Umwelt

Die hohe Produktion und der hohe Konsum von Tieren und Tierprodukten gehen mit erheblichen Auswirkungen auf Umwelt und Klima einher:

1. Gülle

Gülle Traktor
© hjochen – Shutterstock

Jährlich werden auf deutschen Äckern und Wiesen rund 191 Mio. Kubikmeter flüssiger Wirtschaftsdünger verteilt – der weitaus größte Teil davon ist tierliche Gülle. Das darin enthaltene Ammoniak trägt zum Waldsterben und in der Folge zum Klimawandel bei – Deutschland liegt mit seiner Tierhaltung seit Jahren deutlich über den gesetzlich zulässigen Ammoniak-Emissionswerten.

Die hohen Mengen an Gülle belasten zudem das Grundwasser: Wie der aktuelle Nitratbericht der Bundesregierung zeigt, weisen bereits knapp 50 % von 162 ausgesuchten Grundwassermessstellen in Deutschland eine hohe Nitratbelastung auf (andere Angaben der Bundesregierung sprechen von bundesweit 306 von insgesamt 1203 Grundwasserkörpern, die »aufgrund einer hohen Nitratbelastung in einem schlechten chemischen Zustand« sind).

Gesundheitlich bedenklich wird Nitrat, wenn es unter bestimmten Bedingungen u. a. zu krebserregendem Nitrit umgewandelt wird, das für Säuglinge eine frühe Todesgefahr birgt.

2. Treibhausgase

Der Klimawandel kennt zwar viele Verursacher, die stark industrialisierte Landwirtschaft mit ihrer massenhaften Tierhaltung zählt jedoch definitiv zu seinen stärksten. So sind 14,5 % der gesamten durch den Menschen verursachten Treibhausgasemissionen auf die Tierhaltung zurückzuführen – und damit bereits genauso viel wie auf den gesamten weltweiten Verkehrssektor (14 %).

Immer mehr Studien zeigen, dass dem durch die Reduzierung von Fleisch und Milchprodukten entgegengewirkt werden kann, wobei vor allem eine vegane Ernährung noch weiteres Umweltentlastungs-Potential birgt.

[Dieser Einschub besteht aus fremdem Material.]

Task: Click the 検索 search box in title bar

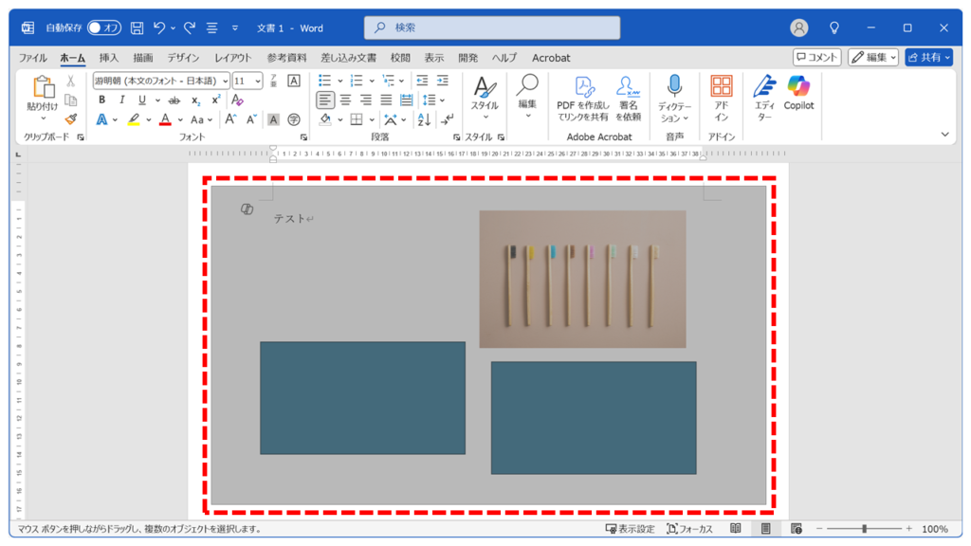Action: pos(491,28)
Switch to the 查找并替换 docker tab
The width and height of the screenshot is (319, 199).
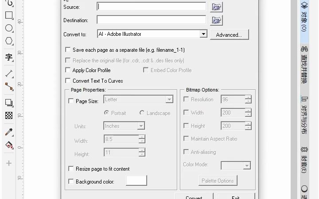point(304,65)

3. Treibhauseffekt nach Ernährungsweisen

Treibhauseffekt-Ernaehrungsweisen
© Albert Schweitzer Stiftung für unsere Mitwelt

Eine Umrechnung von Ernährungsweisen in Autokilometer zeigt: Je pflanzlicher die Ernährung, desto klimafreundlicher. Setzt man für die errechneten Kilometer reale Autostrecken ins Bild, dann wird der Unterschied zu anderen Ernährungsweisen noch einmal deutlicher:

Während eine pflanzliche Ernährung ohne Fleisch und Milch gerade einmal auf eine Pro-Kopf-Jahresstrecke von Berlin nach Nürnberg hinausläuft, durchreist man mit einer alle Tierprodukte einschließenden (Bio-)Ernährung gleich mehrere Staaten – um letztlich in Bagdad (Irak) anzukommen.

4. Regenwaldrodung

Jede Sekunde wird weltweit eine Waldfläche vernichtet, die so groß ist wie ein halbes Fußballfeld.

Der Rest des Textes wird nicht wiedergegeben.